> [Problem description]
Please go through the records below and return every line holding the word "agent".

> [Data for analysis]
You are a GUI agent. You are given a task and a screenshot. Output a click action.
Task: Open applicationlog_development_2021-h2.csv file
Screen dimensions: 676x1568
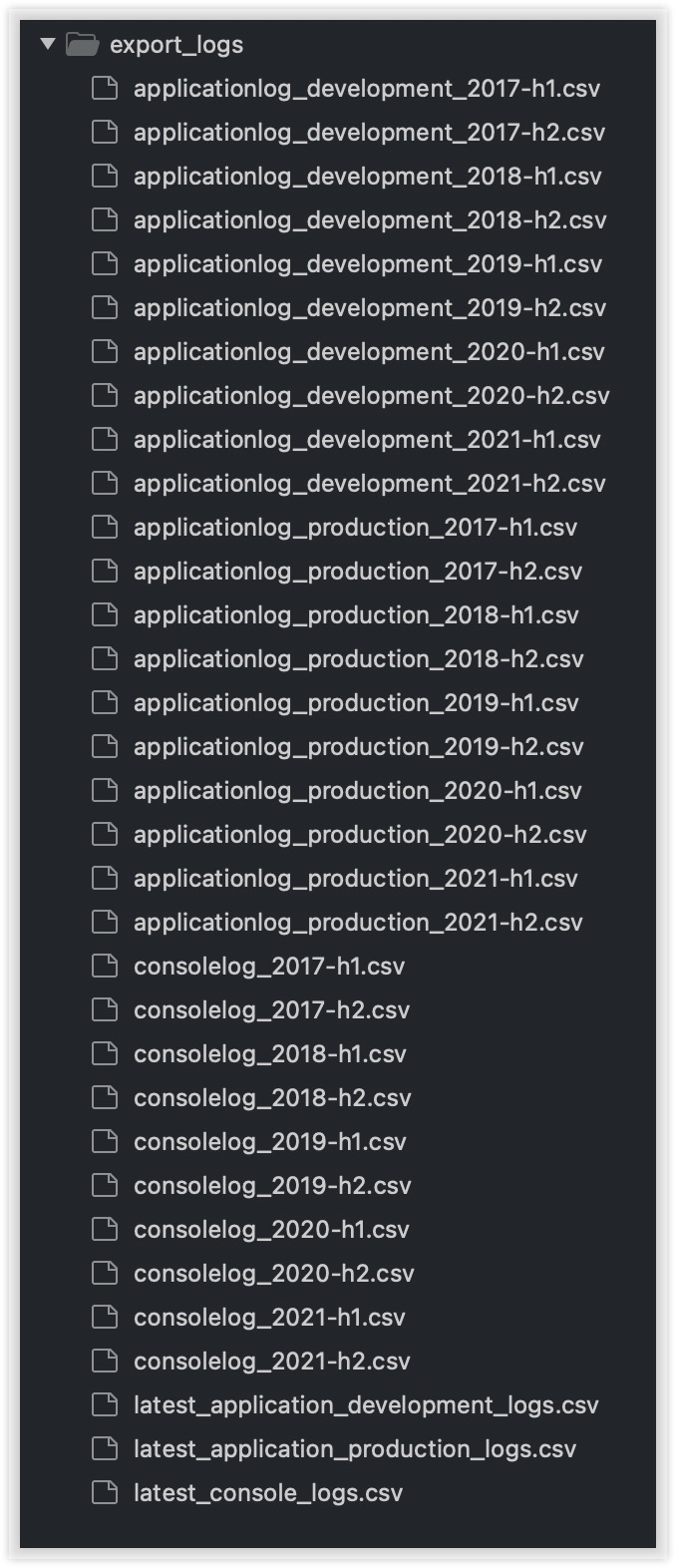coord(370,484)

...

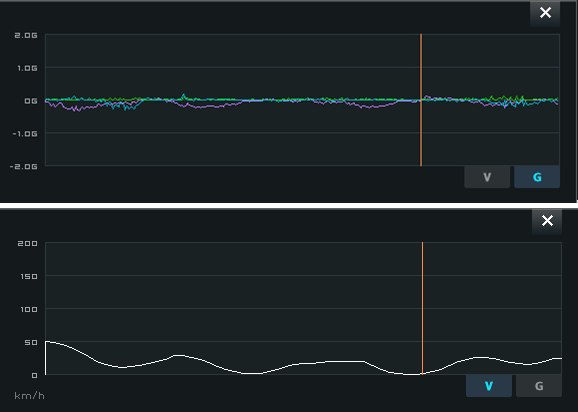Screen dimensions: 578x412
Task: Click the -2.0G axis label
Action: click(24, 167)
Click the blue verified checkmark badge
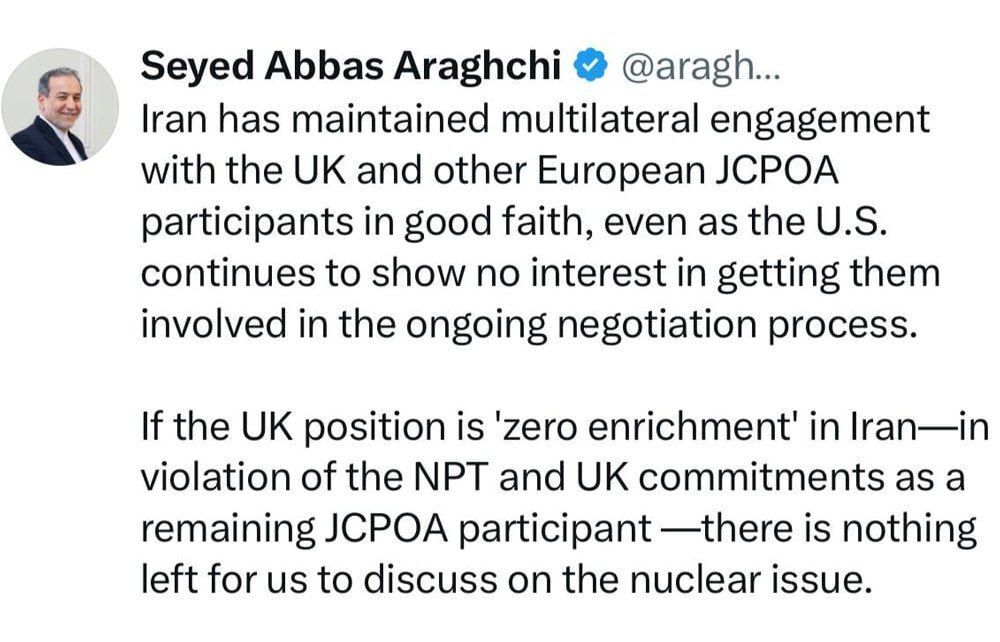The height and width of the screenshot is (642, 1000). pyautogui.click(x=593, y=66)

...

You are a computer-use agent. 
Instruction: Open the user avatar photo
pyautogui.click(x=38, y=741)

> [Solution to this task]
You are a GUI agent. You are given a task and a screenshot. Output a click action.
You are a computer-use agent. 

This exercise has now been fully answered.